• _EXTRACTED DATA_
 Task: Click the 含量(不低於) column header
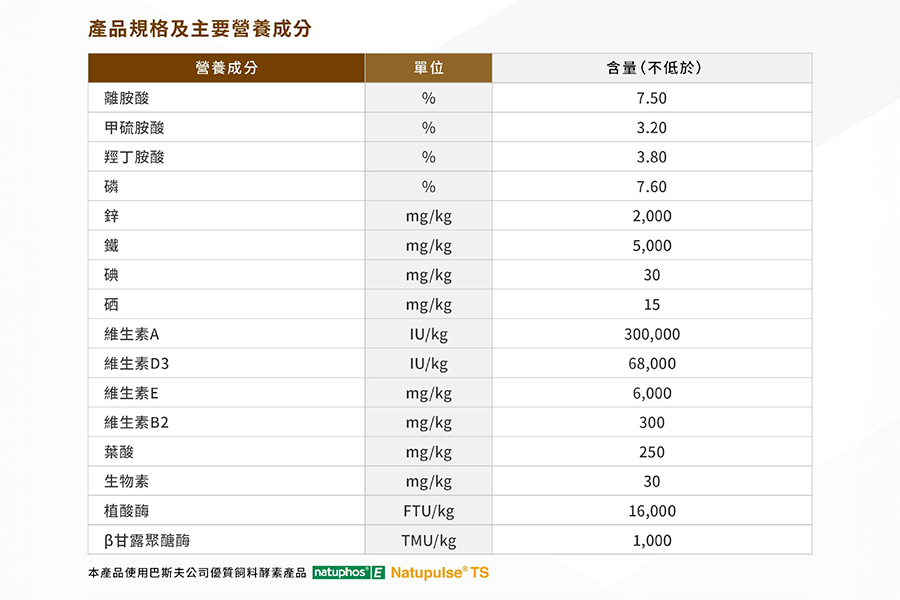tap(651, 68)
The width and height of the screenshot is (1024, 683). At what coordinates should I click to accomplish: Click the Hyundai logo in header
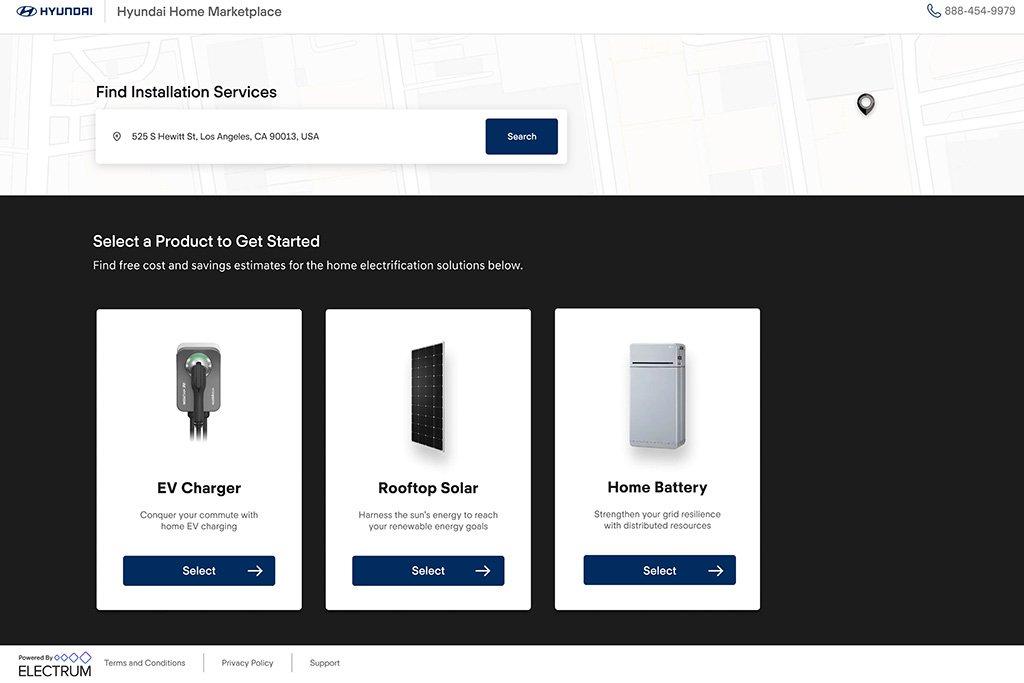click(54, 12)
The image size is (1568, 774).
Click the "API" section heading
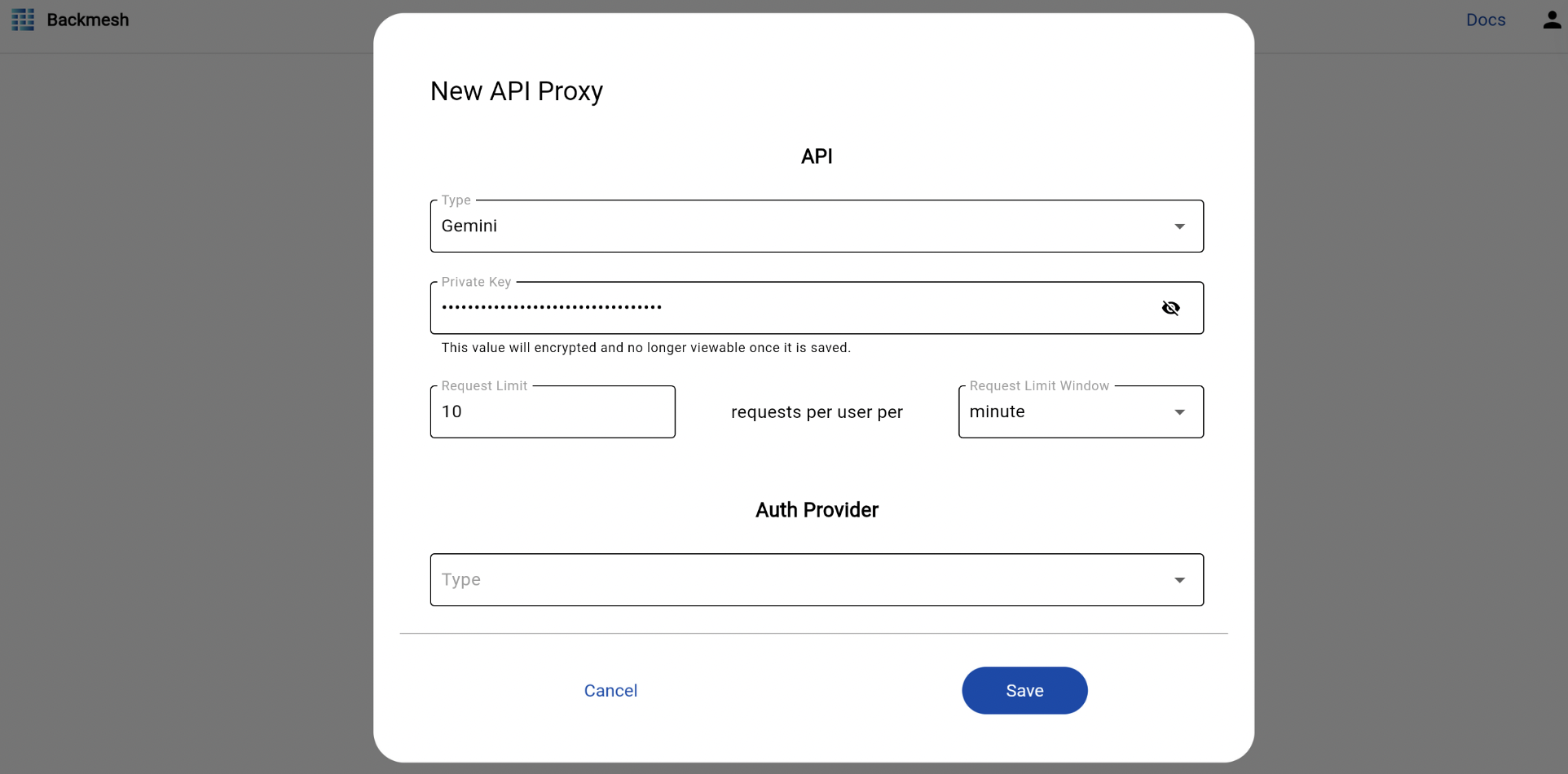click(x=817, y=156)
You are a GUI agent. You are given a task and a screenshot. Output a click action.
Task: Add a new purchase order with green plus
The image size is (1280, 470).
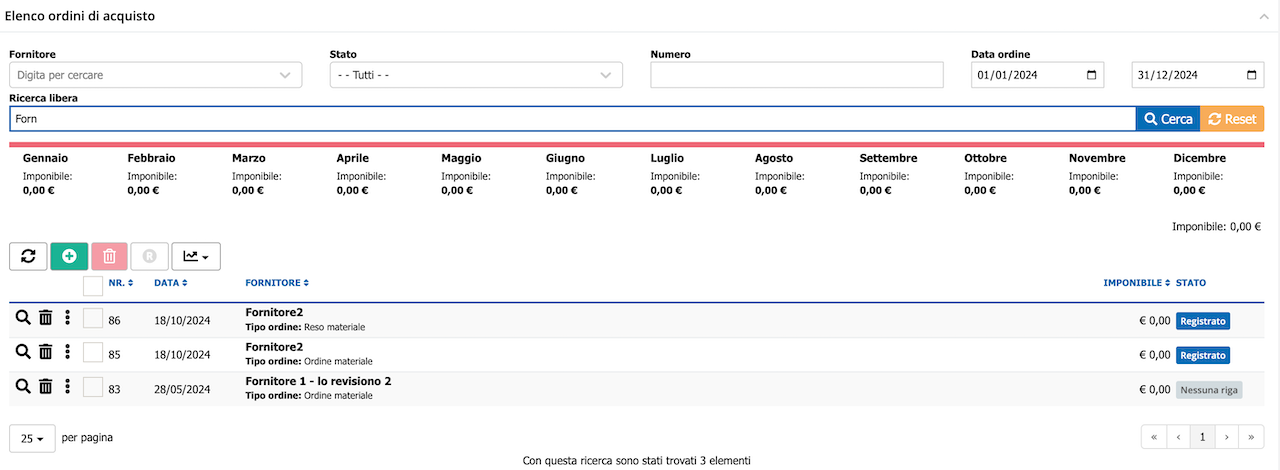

--

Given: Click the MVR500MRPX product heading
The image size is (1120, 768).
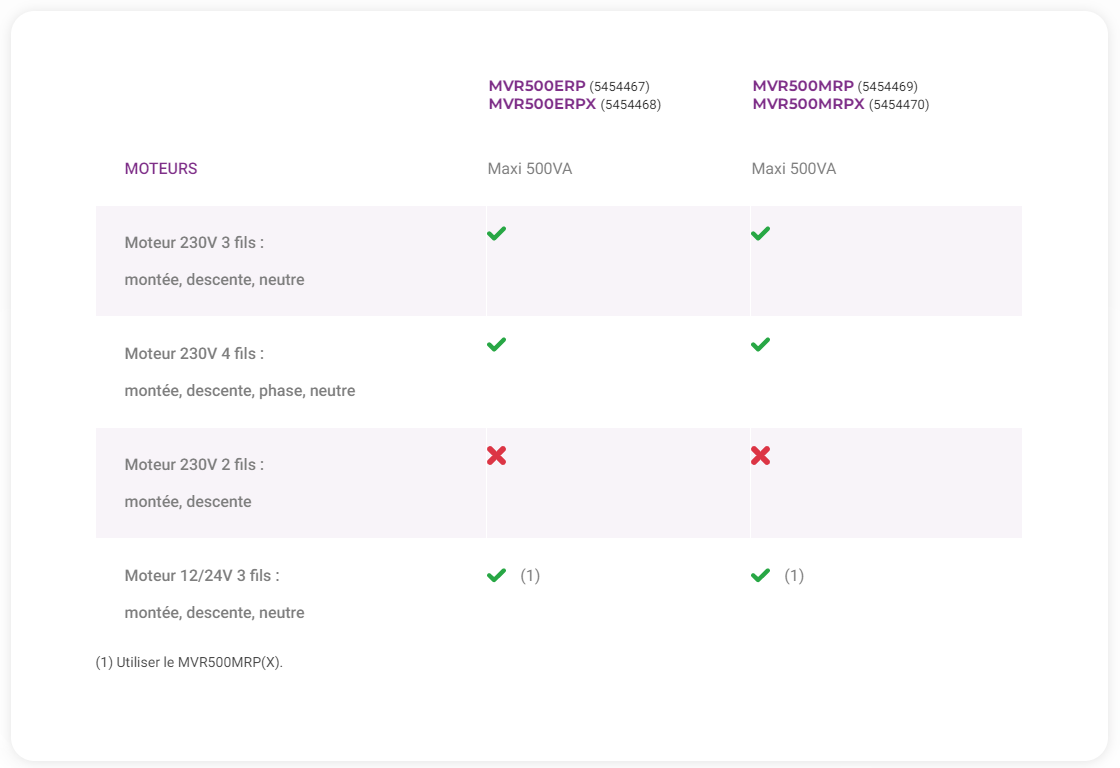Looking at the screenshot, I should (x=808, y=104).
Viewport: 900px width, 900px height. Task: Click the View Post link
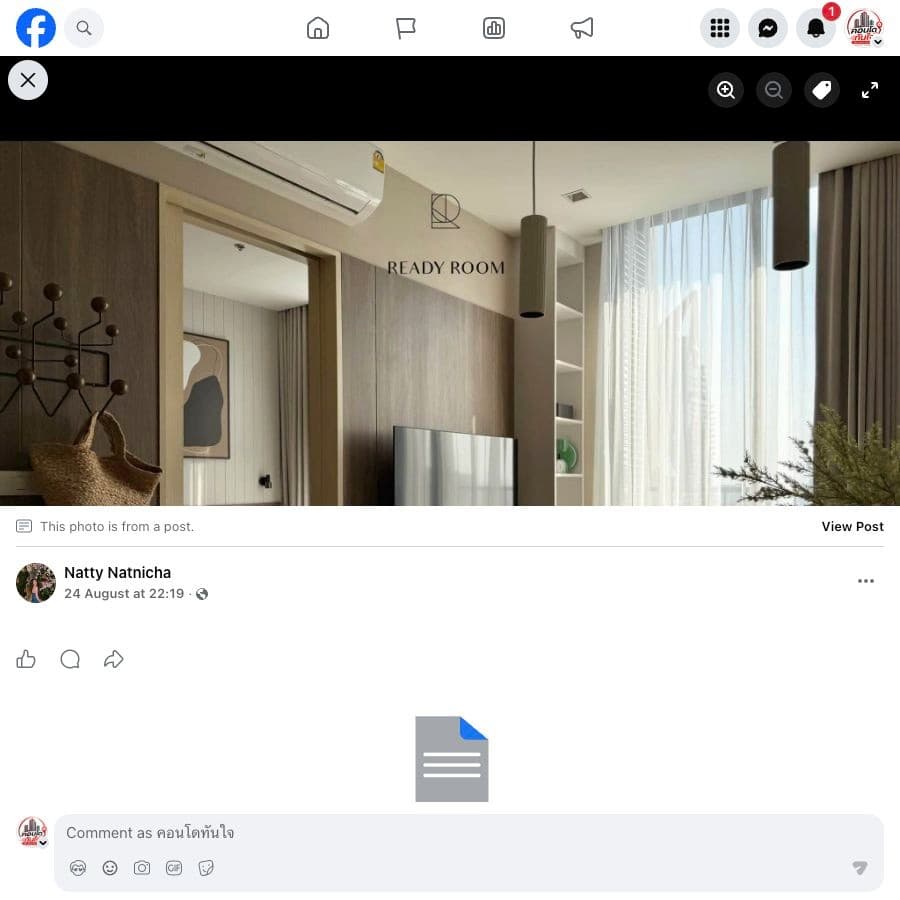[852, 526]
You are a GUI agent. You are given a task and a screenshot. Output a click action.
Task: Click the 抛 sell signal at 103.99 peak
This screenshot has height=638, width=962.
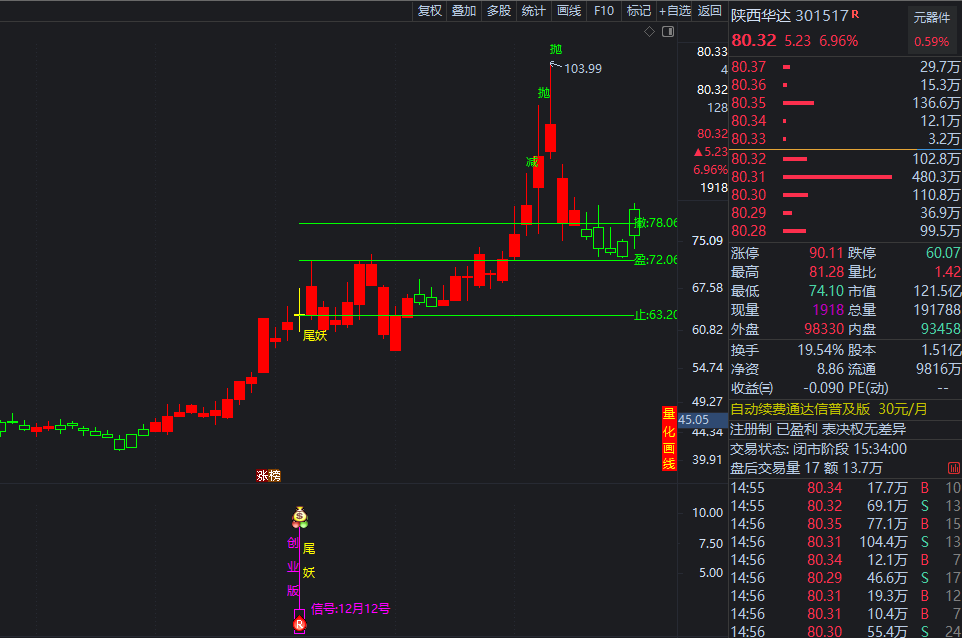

==

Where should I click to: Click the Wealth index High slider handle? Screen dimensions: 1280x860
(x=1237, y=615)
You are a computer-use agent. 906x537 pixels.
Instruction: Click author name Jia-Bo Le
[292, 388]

• _WORK REQUIRED_
Look back over the records above. Reproduce exactly everything from the line with "Task: Click the 含量(不低於) column header" down to the line with "The image size is (1280, 470).", inclusive, and leave the pictures out.

• _EXERCISE RESULT_
 Task: Click the 含量(不低於) column header
tap(651, 68)
The width and height of the screenshot is (1024, 683). At what coordinates should I click to accomplish: Click the Hyundai logo in header
click(54, 12)
The image size is (1568, 774).
Click the "API" section heading
click(x=817, y=156)
You are a GUI agent. You are given a task and a screenshot. Output a click action.
Task: Add a new purchase order with green plus
The image size is (1280, 470).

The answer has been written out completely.